Miniature and evoked inhibitory junctional currents and gamma-aminobutyric acid-activated current noise in locust muscle fibres.

AUTOR(ES)

Cull-Candy, S G

RESUMO

gamma-Aminobutyric acid (GABA) current noise and inhibitory junctional currents (i.j.c.s) have been examined to give properties of the GABA receptor and its associated synaptic channel. Various procedures were used to identify muscle bundles receiving inhibitory innervation. In normal bathing medium the decay time constant of the i.j.c. was tau i.j.c. = 7.6 +/- 0.7 ms (clamp potential, Vm = -80 mV; temperature, T = 21 degrees C). Most muscle fibres were sensitive to ionophoretically applied GABA, irrespective of the presence of inhibitory innervation. GABA current noise obtained at junctional sites gave spectra which were fitted usually with a single Lorentzian component, or occasionally with the sum of two Lorentzians. The conductance of the single inhibitory channel was, gamma (GABA) = 21.6 +/- 0.9 pS (Vm = -80 mV; T = 21 degrees C). The mean 'burst length' of the openings produced by a single receptor activation was tau noise = 4.0 +/- 0.8 ms, at Vm = -80 mV. This decreased exponentially with hyperpolarization. On average tau i.j.c. exceeded tau noise although good agreement was found in some fibres. I.j.c.s were examined in greater detail after excitatory synaptic receptors had been desensitized with 10(-3) M-L-glutamate to abolish all excitatory synaptic activity. Their decay time constant was tau i.j.c. = 7.2 +/- 0.4 ms, and their rise time was 3.3 +/- 0.12 ms, at Vm = -80 mV. An e-fold decrease in tau i.j.c. resulted from a 103 +/- 7.9 mV hyperpolarization; time to peak showed a smaller dependence on Vm. The mean size of the inhibitory quantal event (i.e. response to a single transmitter packet) was estimated from fluctuations in i.j.c. amplitude.
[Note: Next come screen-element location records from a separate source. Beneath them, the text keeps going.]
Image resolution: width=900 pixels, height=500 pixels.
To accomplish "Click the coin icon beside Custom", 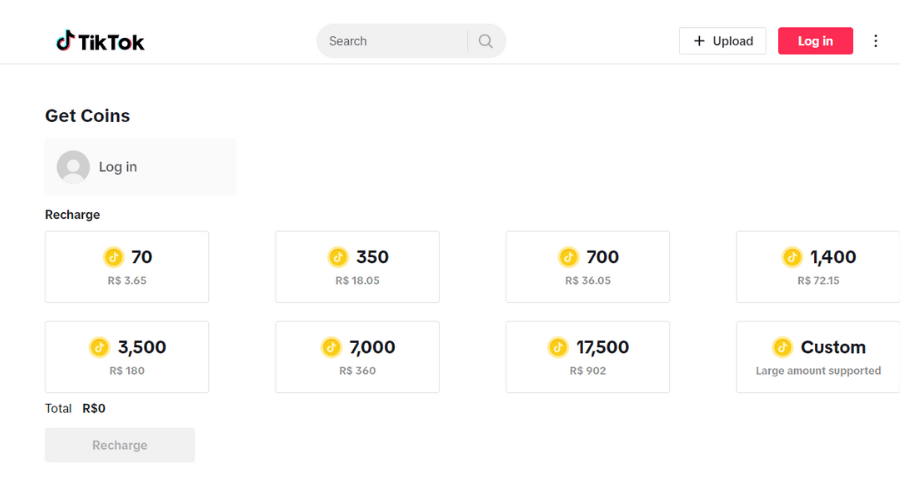I will 783,347.
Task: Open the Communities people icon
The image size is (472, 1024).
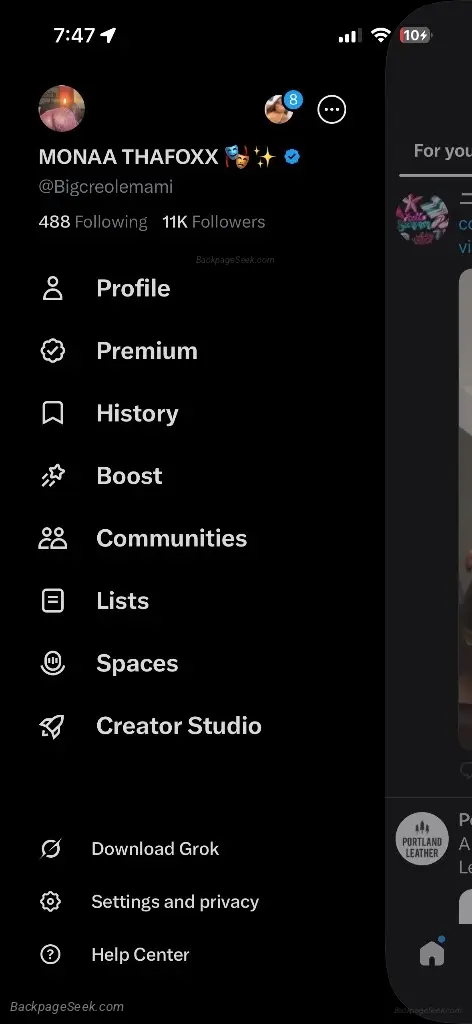Action: pyautogui.click(x=52, y=538)
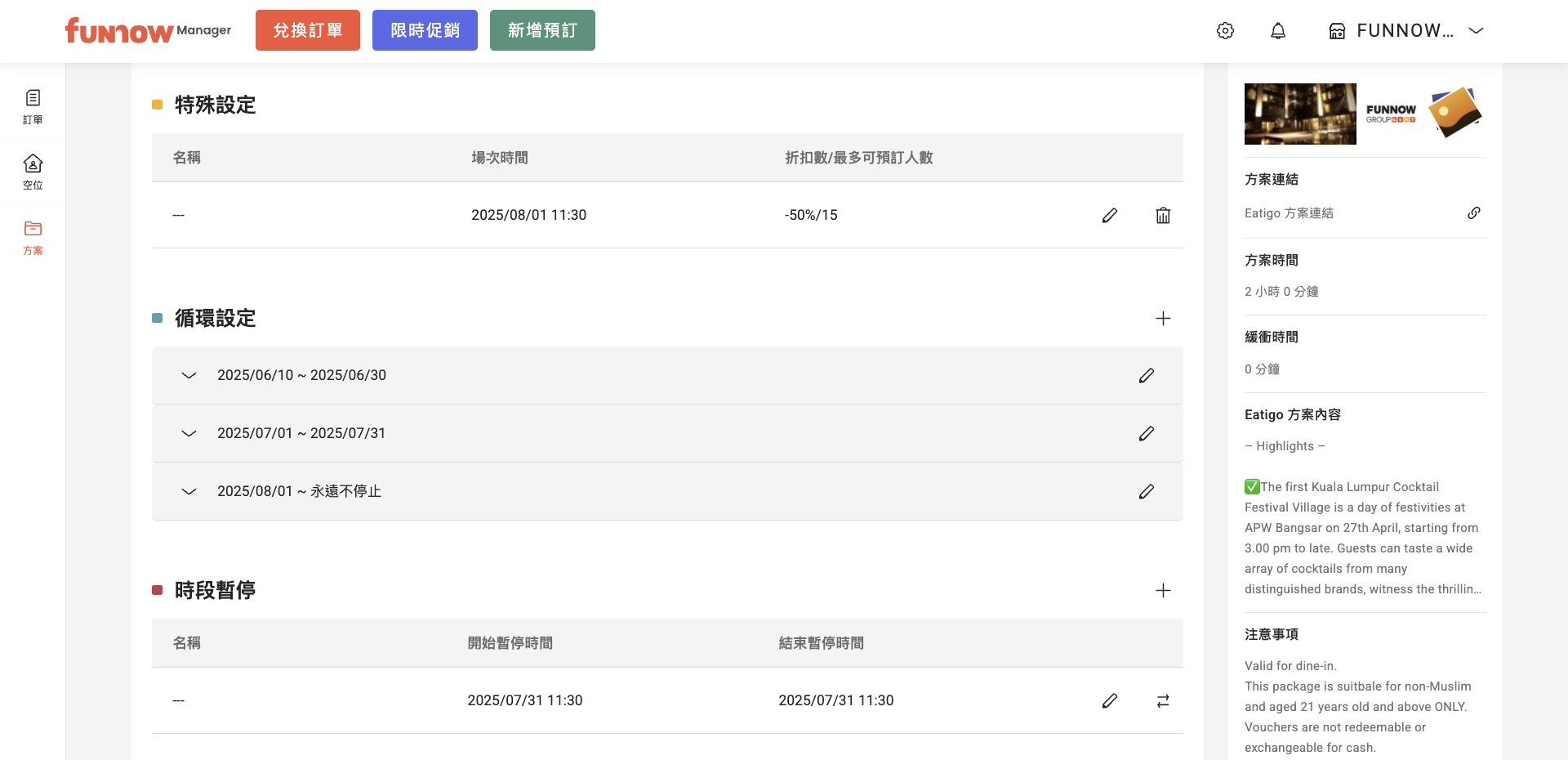The width and height of the screenshot is (1568, 760).
Task: Click the 兌換訂單 button
Action: click(308, 30)
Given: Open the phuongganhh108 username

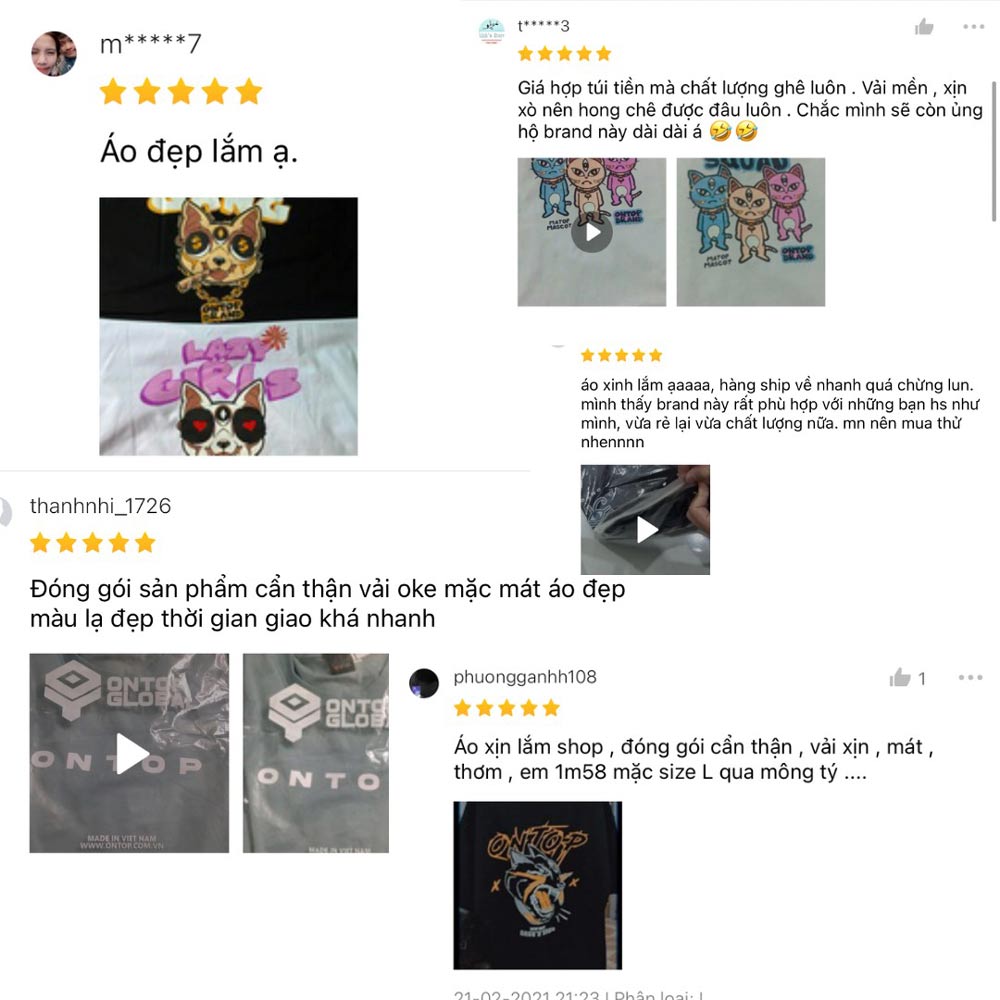Looking at the screenshot, I should pyautogui.click(x=525, y=677).
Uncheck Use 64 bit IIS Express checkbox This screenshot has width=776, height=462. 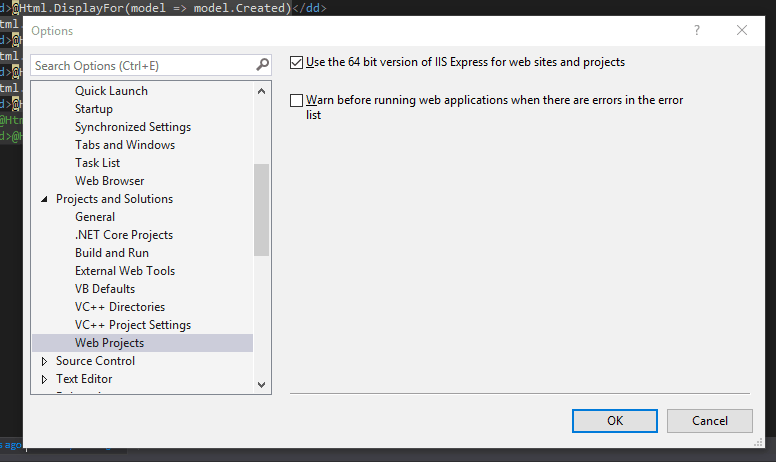point(296,63)
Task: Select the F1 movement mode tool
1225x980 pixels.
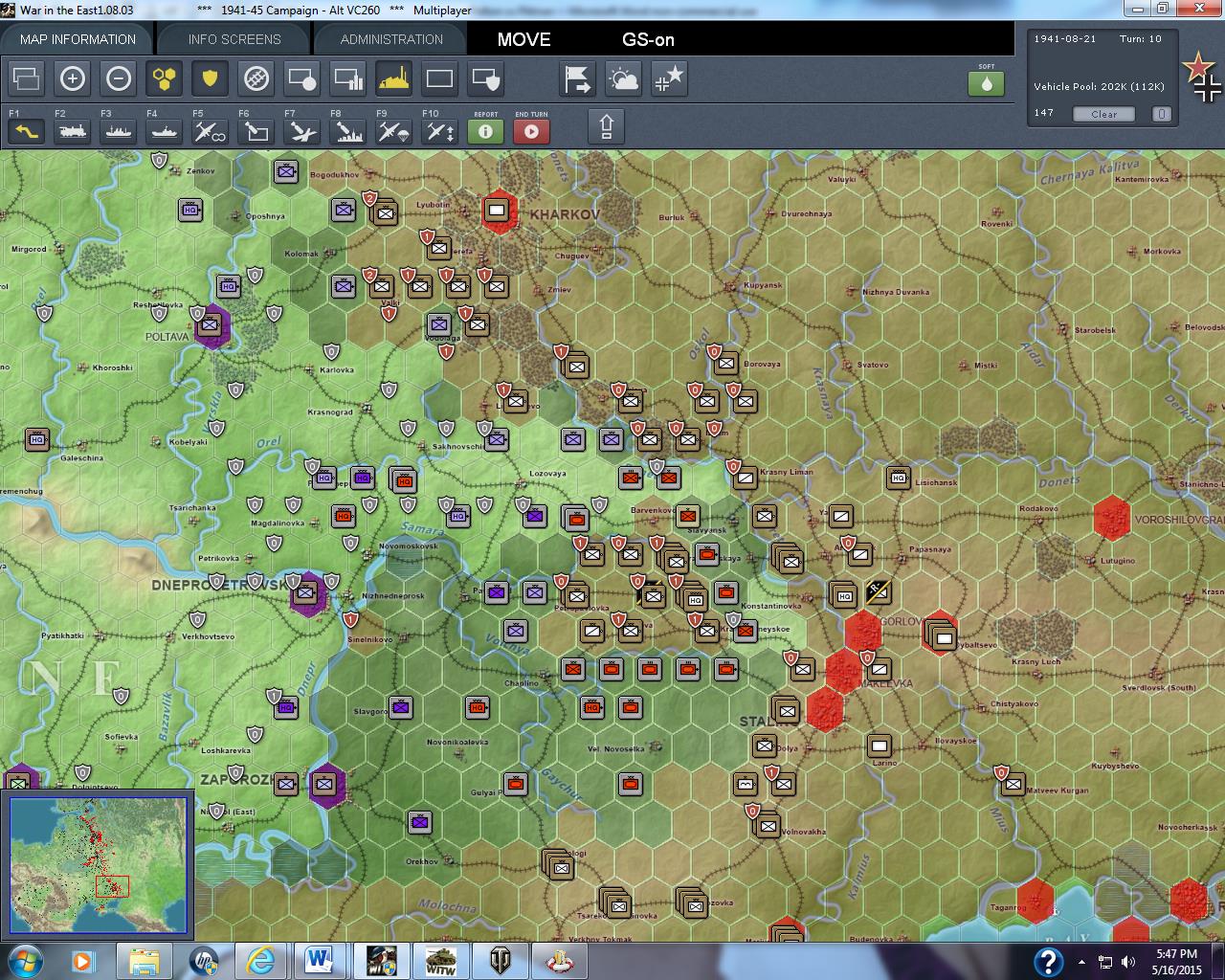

Mean quantal content of the i.j.c. was about 30 at normal levels of release. Mean amplitude of the directly measured miniature i.j.c. = 0.65 +/- 0.08 nA at Vm = -80 mV (V eq approximately equal to -40 mV). The amplitude of the quantal event showed a non-linear dependence on Vm. The burst length of the inhibitory channel, produced by a single receptor activation, is longer in duration (at -80 mV) and exhibits greater voltage dependence than the burst length of the excitatory glutamate-activated channel in these fibres. It is estimated that a single quantum of GABA opens about 600-1000 post-synaptic chloride channels.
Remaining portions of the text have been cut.